Start of Source material

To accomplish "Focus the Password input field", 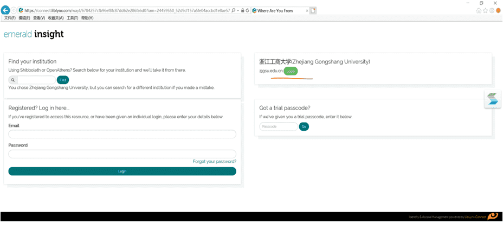I will pos(122,154).
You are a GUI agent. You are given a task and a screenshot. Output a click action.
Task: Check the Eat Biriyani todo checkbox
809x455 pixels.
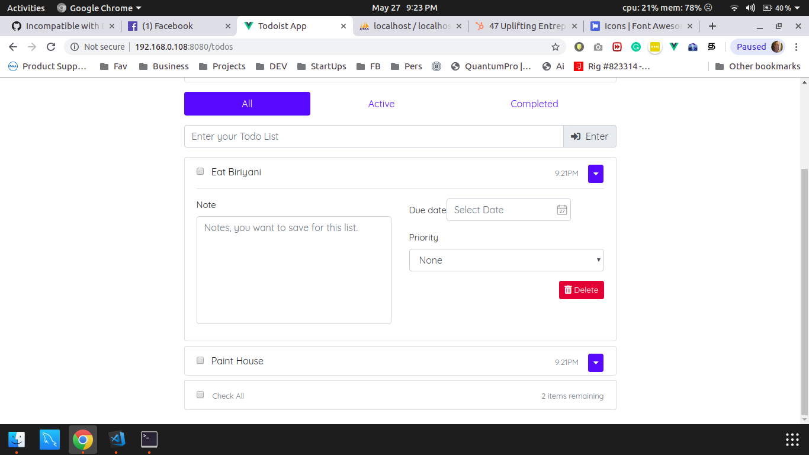coord(200,171)
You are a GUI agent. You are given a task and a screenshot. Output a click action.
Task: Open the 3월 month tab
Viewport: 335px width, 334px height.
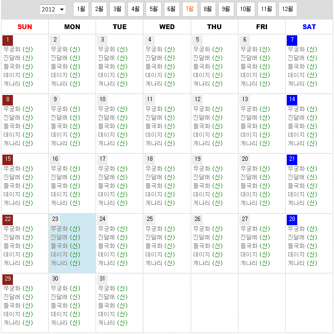pyautogui.click(x=117, y=9)
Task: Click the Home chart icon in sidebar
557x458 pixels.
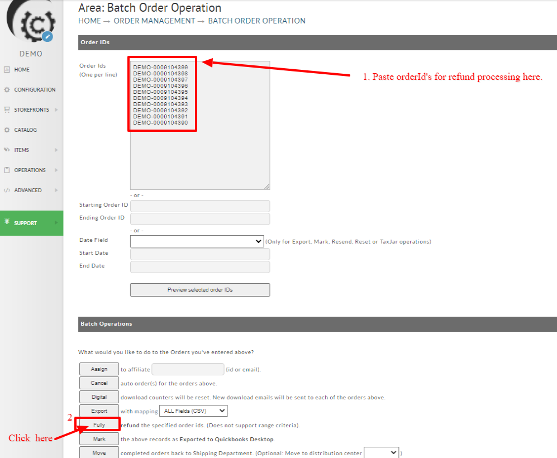Action: 7,70
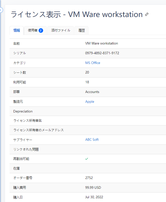View the 履歴 tab
Viewport: 166px width, 202px height.
point(81,31)
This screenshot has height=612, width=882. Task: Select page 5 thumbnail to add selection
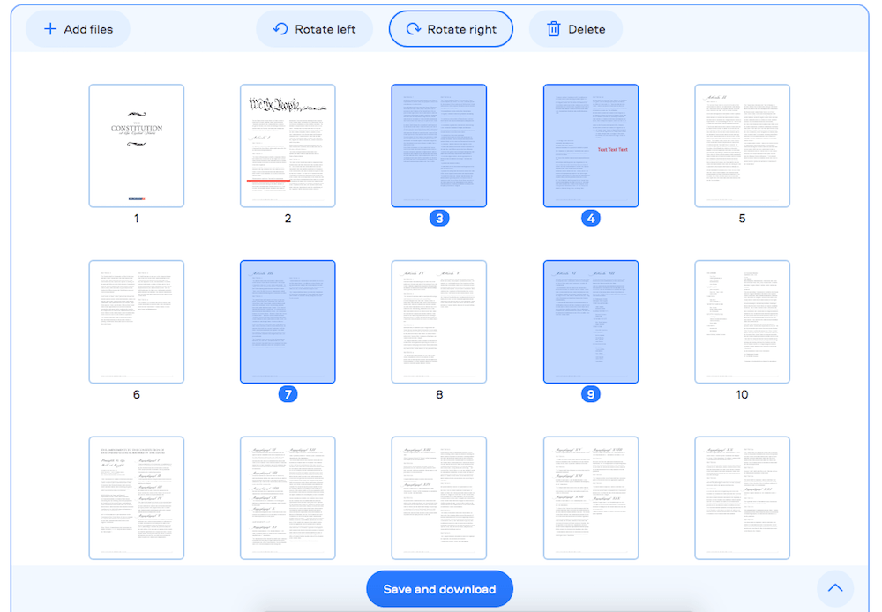point(743,146)
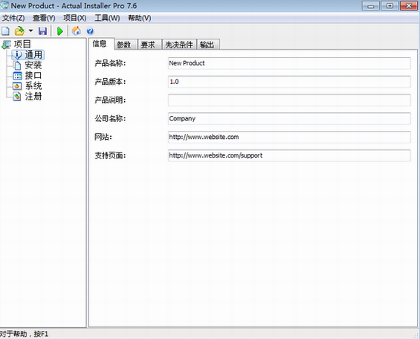Select the 安装 tree item

coord(33,65)
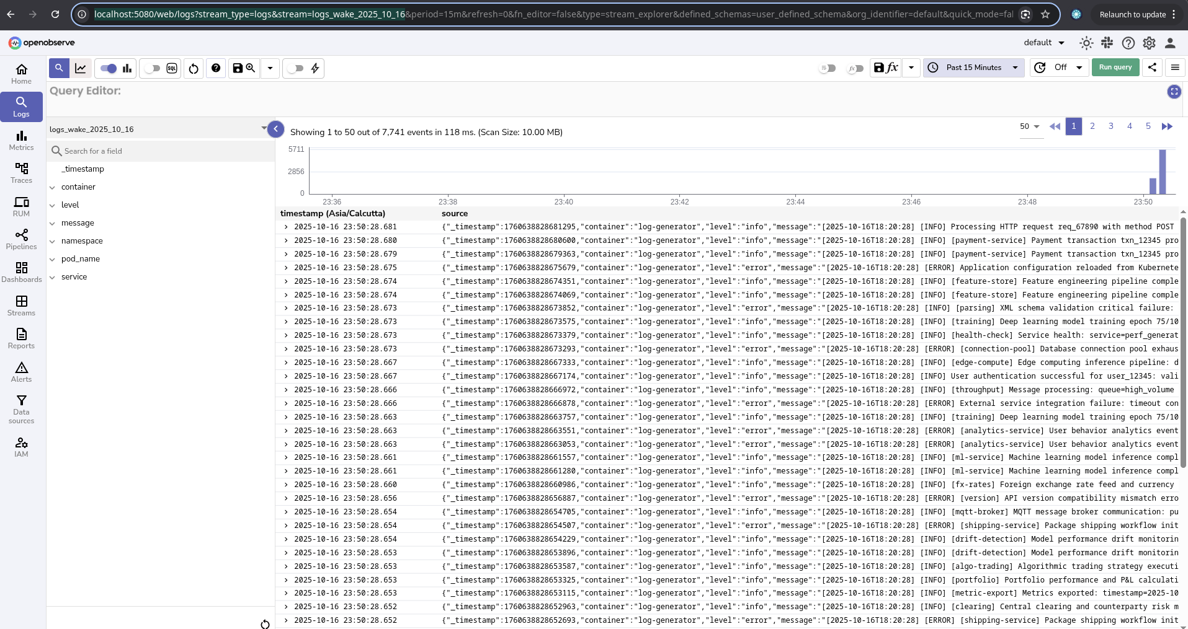Viewport: 1188px width, 629px height.
Task: Open the Traces section in the sidebar
Action: pyautogui.click(x=21, y=173)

End of Source material

Task statement: The copy should hold exactly the lines from the line containing "809x455 pixels." through the last line of the records, both included, and no pictures or other lines.

Problem solution:
809x455 pixels.
coord(200,171)
You are a GUI agent. You are given a task and a screenshot. Output a click action.
Task: Open the 3월 month tab
Viewport: 335px width, 334px height.
pyautogui.click(x=117, y=9)
Task: Click the Home chart icon in sidebar
557x458 pixels.
Action: 7,70
View the 履歴 tab
Viewport: 166px width, 202px height.
point(81,31)
This screenshot has height=612, width=882. Task: Select page 5 thumbnail to add selection
point(743,146)
Select the 安装 tree item

coord(33,65)
Viewport: 1188px width, 629px height.
Task: Open the Traces section in the sidebar
Action: pyautogui.click(x=21, y=173)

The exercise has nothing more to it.